2018 K2 Marksman 2018 K2 Marksman

2018 K2 Marksman Skis

The K2 Marksman is a relatively unique ski thanks to its asymmetrical sidecut profile. The Marksman’s design borrows elements from surfboard design as K2 has discovered a ski’s performance in deep powder actually mimics a surfboard’s performance in water. Makes sense. Essentially the outside edge of the Marksman has more early taper in the tips and the tails. The idea is that in soft snow the turn radii of the outer and inner edges actually match, whereas they wouldn’t on a symmetrical sidecut ski. It’s somewhat complicated, and if you want to read more about the design concept there is a more in-depth article on our Chairlift Chat blog. The key, however, is performance. The Marksman is designed to deliver playful, surfy performance in soft snow and around the entire mountain to boot. Each of the following four testers skied the 184 cm length.

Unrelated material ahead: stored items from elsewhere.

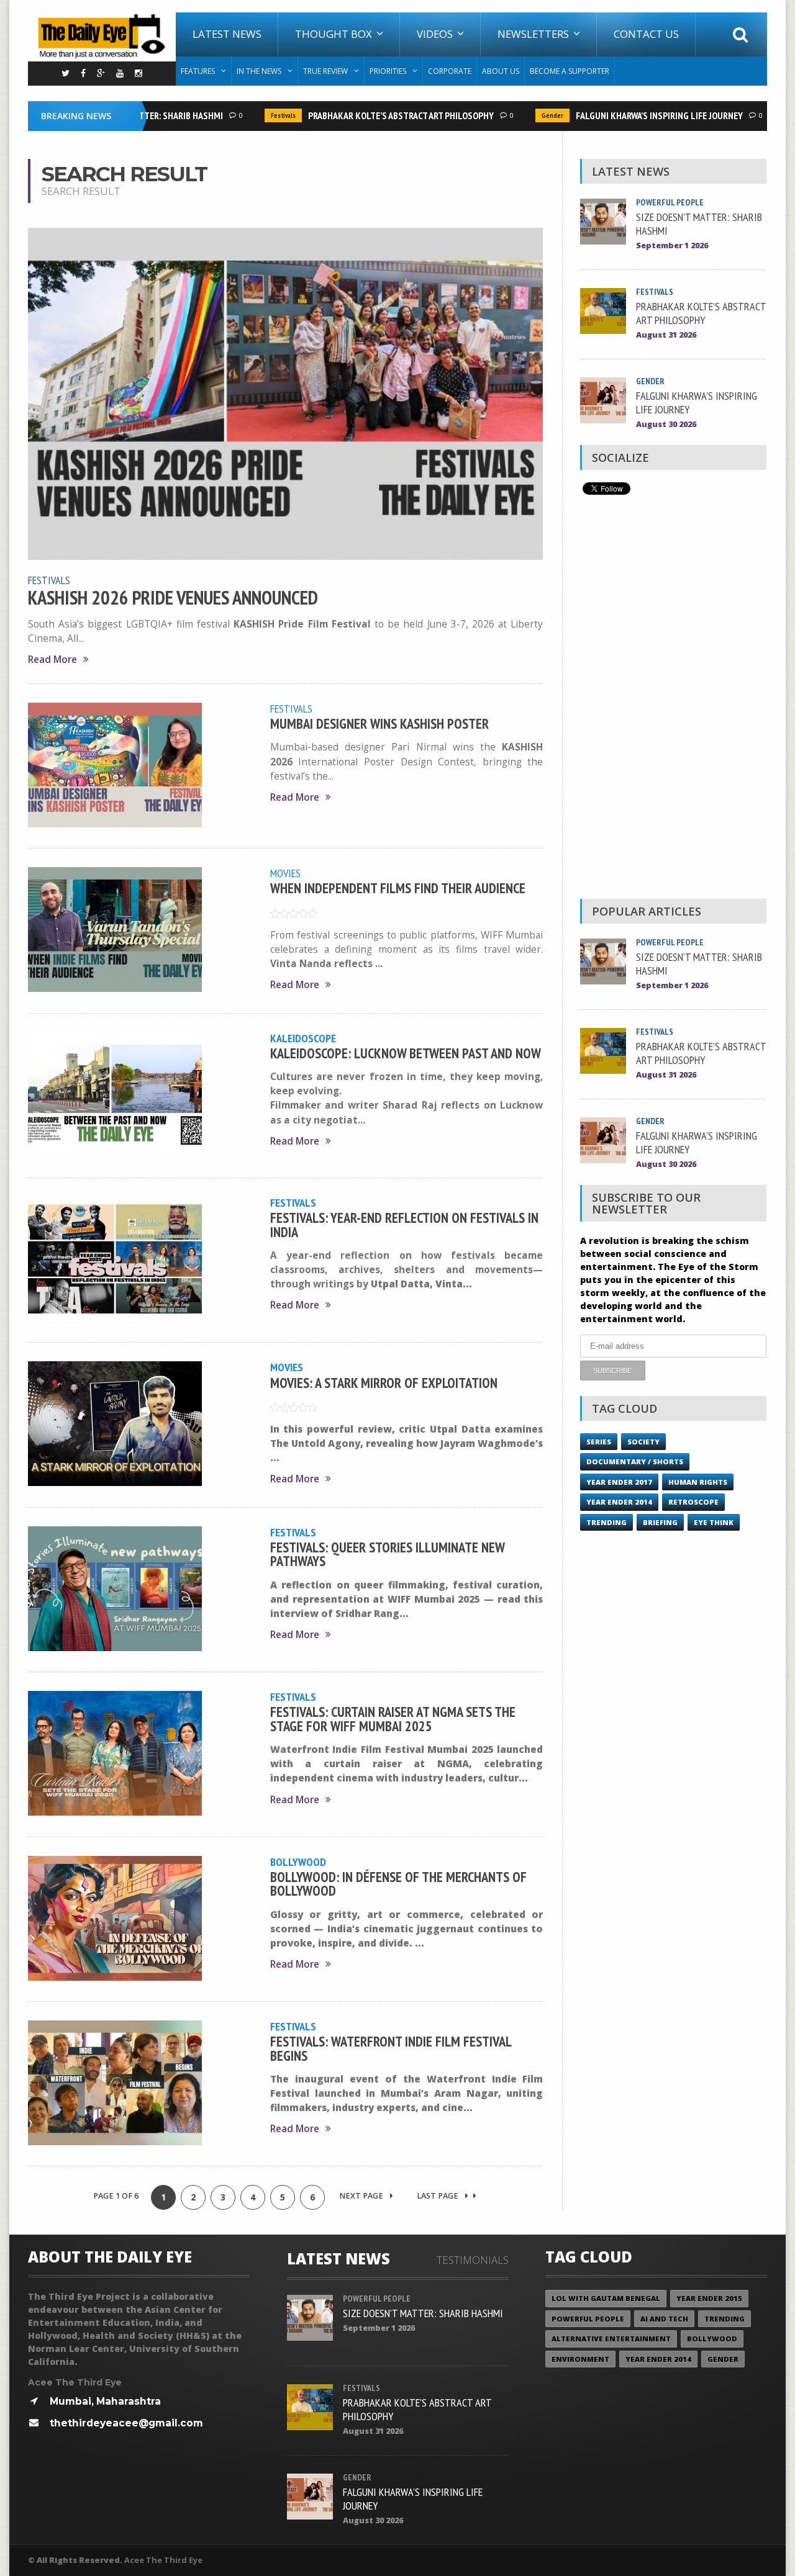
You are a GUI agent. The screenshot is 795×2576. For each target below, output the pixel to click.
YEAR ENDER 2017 (619, 1482)
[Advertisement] (673, 700)
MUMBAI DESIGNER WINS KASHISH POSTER (379, 723)
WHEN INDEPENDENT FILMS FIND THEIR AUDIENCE (397, 888)
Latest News (227, 34)
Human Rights (697, 1482)
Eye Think (714, 1522)
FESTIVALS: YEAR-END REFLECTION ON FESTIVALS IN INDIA (404, 1224)
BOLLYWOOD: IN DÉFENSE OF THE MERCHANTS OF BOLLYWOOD (398, 1883)
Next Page (362, 2196)
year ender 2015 (709, 2298)
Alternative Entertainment (611, 2338)
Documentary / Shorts (634, 1461)
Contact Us (646, 34)
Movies (285, 872)
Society (643, 1441)
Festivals (256, 115)
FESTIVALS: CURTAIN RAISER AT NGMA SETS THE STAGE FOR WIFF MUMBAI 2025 (393, 1718)
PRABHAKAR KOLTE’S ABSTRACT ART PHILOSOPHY (374, 115)
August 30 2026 (666, 424)
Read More (52, 659)
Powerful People (670, 202)
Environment (580, 2359)
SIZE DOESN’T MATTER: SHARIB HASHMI (699, 223)
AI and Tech (664, 2318)
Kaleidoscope (303, 1037)
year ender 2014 (619, 1501)
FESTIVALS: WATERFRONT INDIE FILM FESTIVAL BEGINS (390, 2048)
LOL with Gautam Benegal (606, 2298)
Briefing (660, 1522)
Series (598, 1441)
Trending (606, 1522)
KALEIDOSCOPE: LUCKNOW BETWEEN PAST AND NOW (405, 1053)
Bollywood (298, 1861)
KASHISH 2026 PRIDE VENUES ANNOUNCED (173, 597)
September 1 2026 (672, 245)
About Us (500, 71)
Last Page (438, 2196)
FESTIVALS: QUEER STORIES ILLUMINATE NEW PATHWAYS (387, 1554)
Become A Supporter (569, 71)
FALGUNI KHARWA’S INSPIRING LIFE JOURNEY (632, 115)
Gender (526, 115)
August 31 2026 (666, 335)
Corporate (449, 71)
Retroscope (693, 1501)
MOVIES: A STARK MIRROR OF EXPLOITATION (383, 1383)
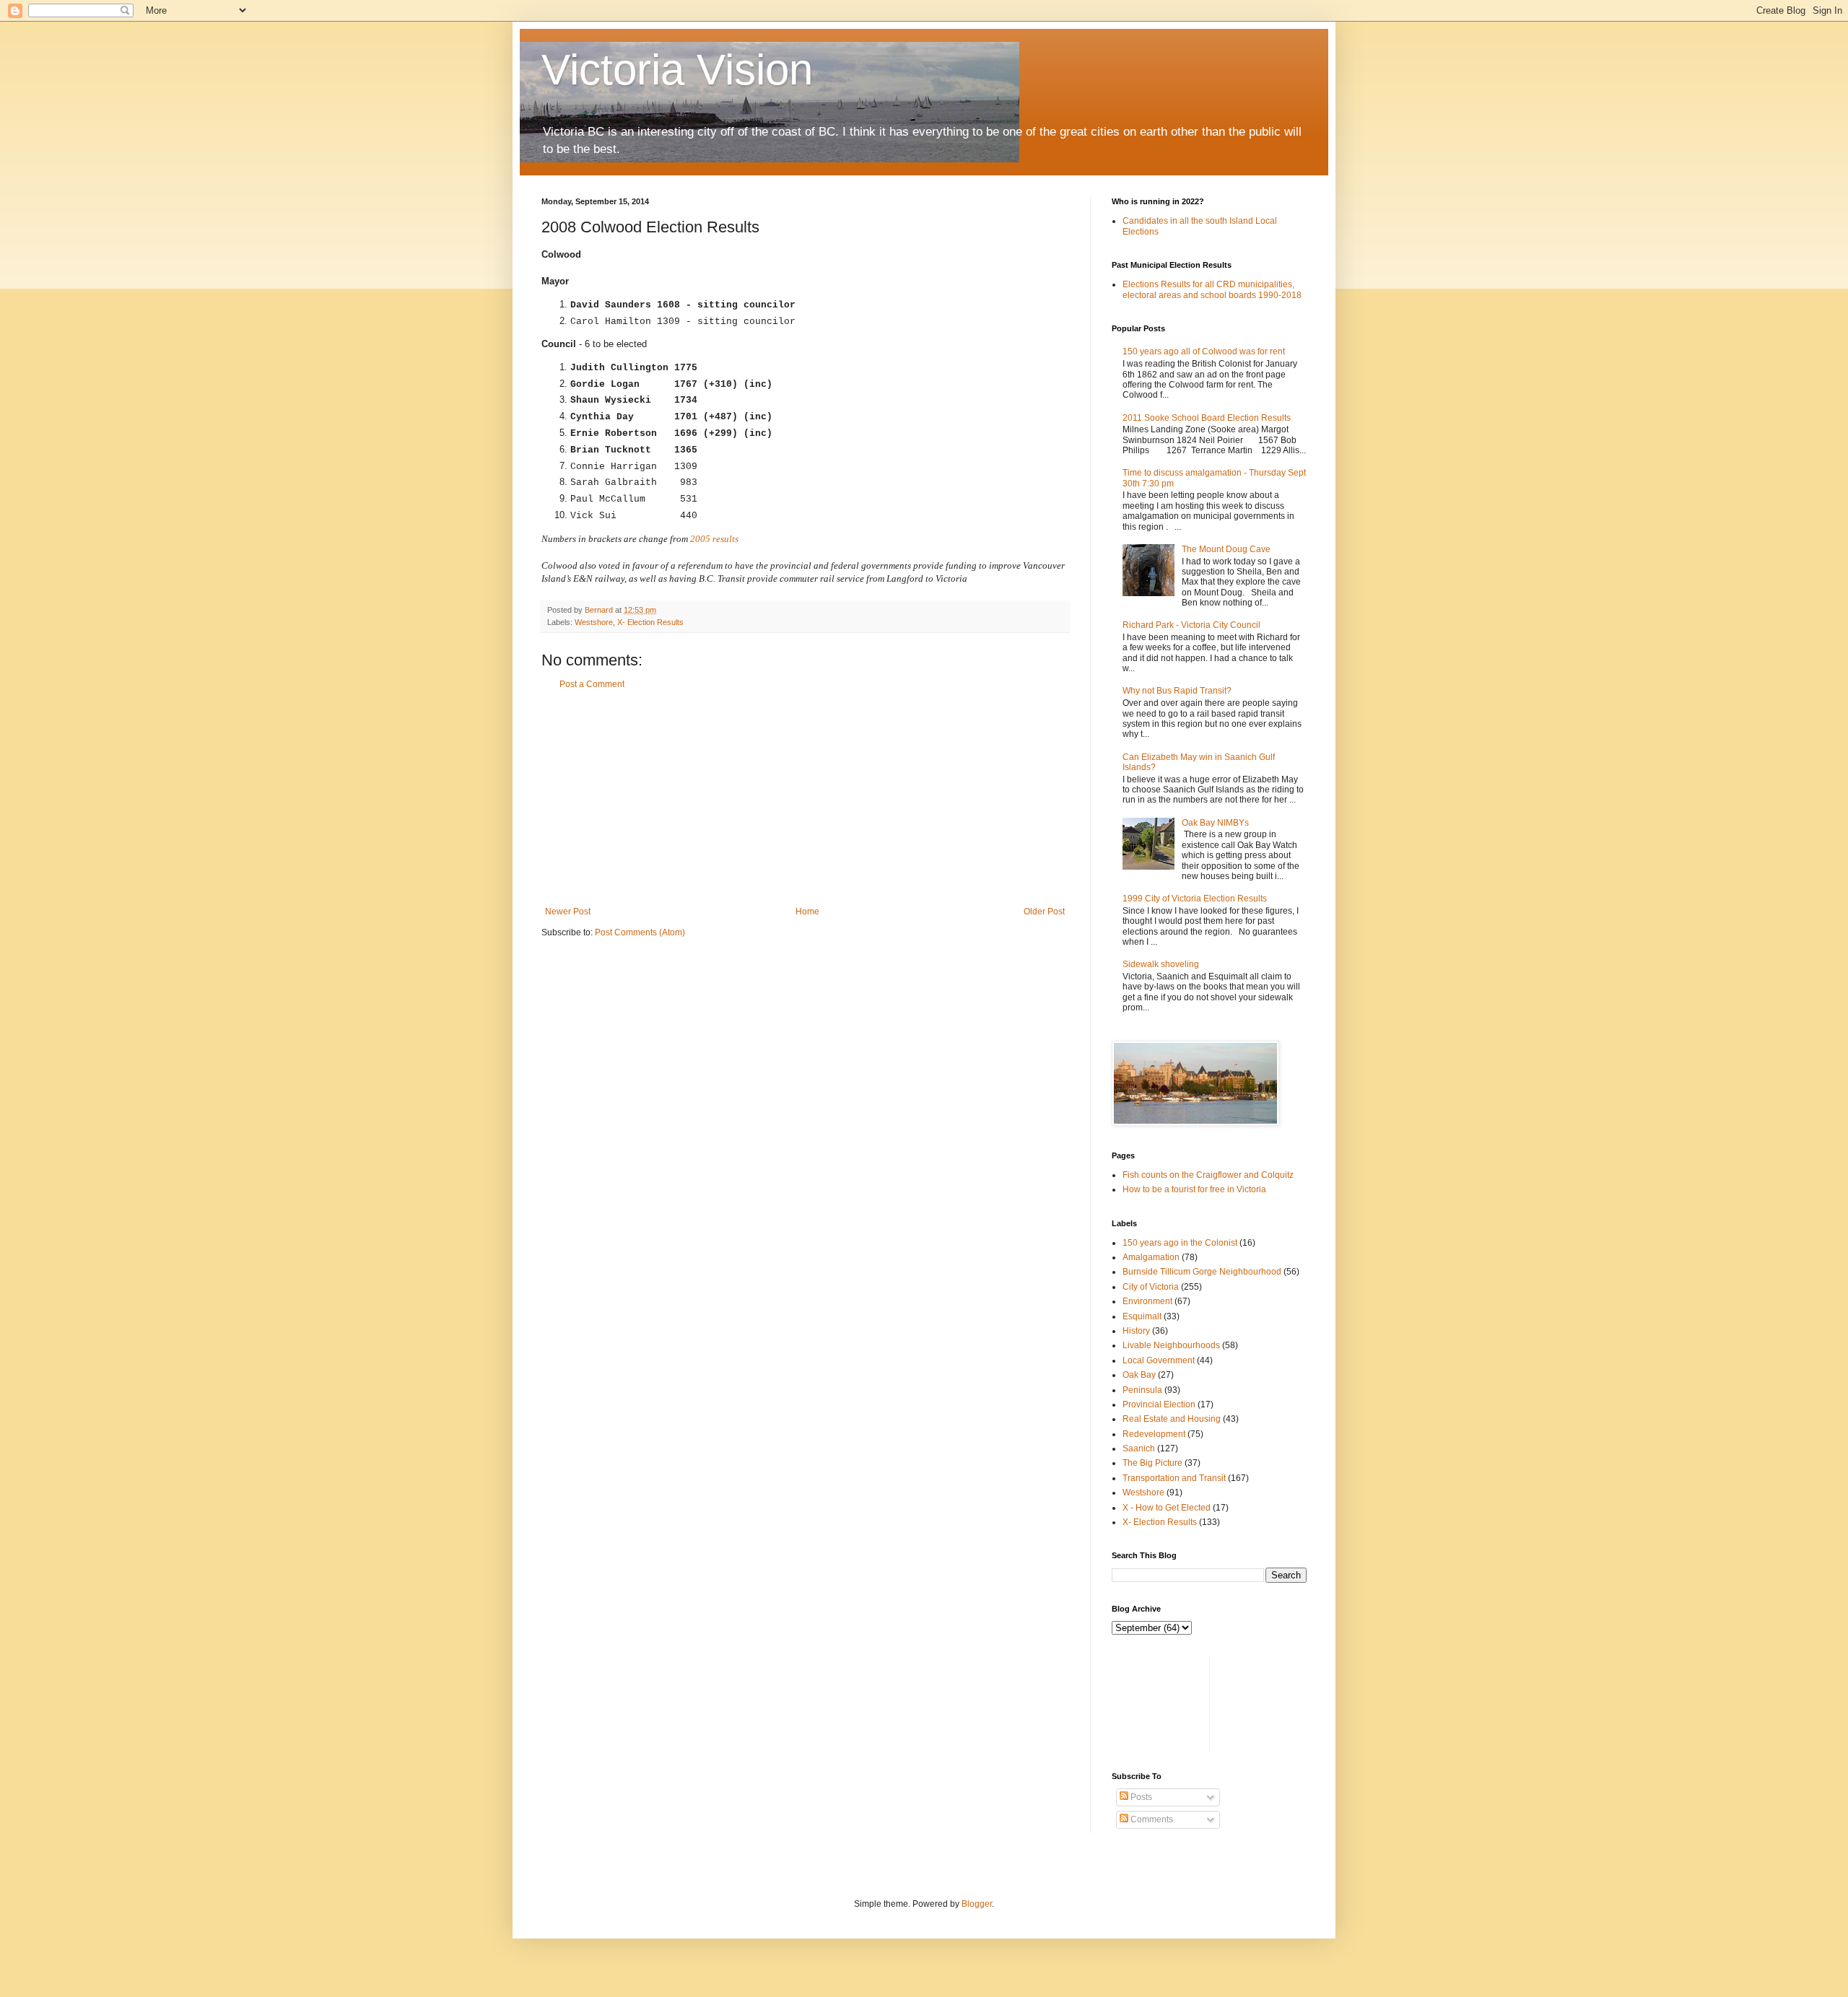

Matt McGinnis says, “I’m a firm believer that there’s a perfect ski for everyone. For 2018, the K2 Marksman is the ski for me.” Matt has a terrain park background and a very playful ski style, so one could argue he’s the exact target market for this ski. “Now let’s get to what I loved. These skis were so (insert expletive)-ing playful! Despite the conditions (variable snow, low visibility) I couldn’t help but continuously pop back and forth from switch to regular.” In Matt’s opinion, “these are for former park skiers who find themselves taking their park abilities to the rest of the mountain,” but we (and the rest of the testers on the Marksman) don’t necessarily think you have to be a former park skier.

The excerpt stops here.